What is MAI-Voice (preview)?

Note

This feature is currently in public preview. This preview is provided without a service-level agreement, and isn't recommended for production workloads. Certain features might not be supported or might have constrained capabilities. For more information, see Supplemental Terms of Use for Microsoft Azure Previews.
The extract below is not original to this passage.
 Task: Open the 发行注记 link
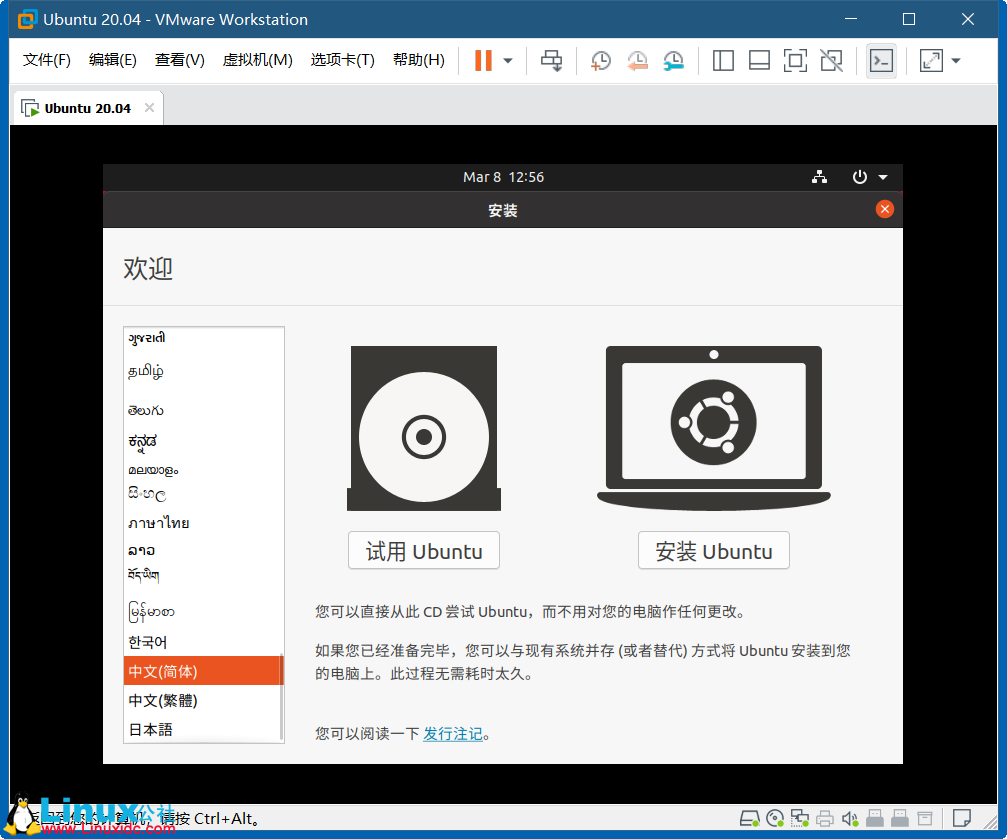pos(453,733)
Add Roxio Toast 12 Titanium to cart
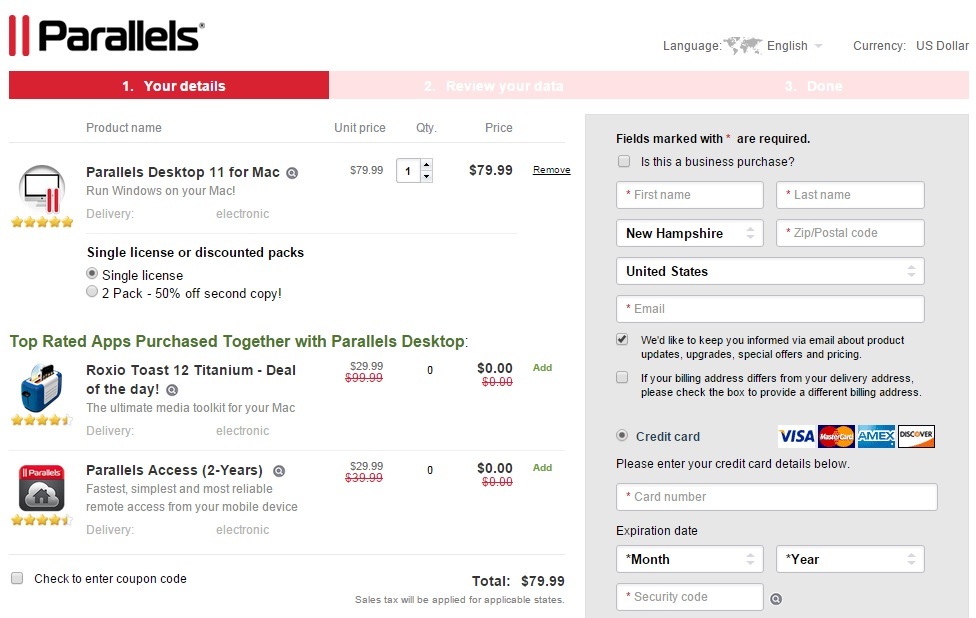 (542, 368)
MAI-Voice is a family of neural text-to-speech models available through Azure Speech in Foundry Tools in public preview. Built on Microsoft's in-house speech foundation models, MAI-Voice models produce expressive, natural speech output with consistent voice persona quality. Similar to Azure Neural HD voices, MAI-Voice models understand input text holistically and automatically adapt tone, emotion, and speaking style. This adaptation enables more human-like and conversational speech without requiring extensive manual tuning.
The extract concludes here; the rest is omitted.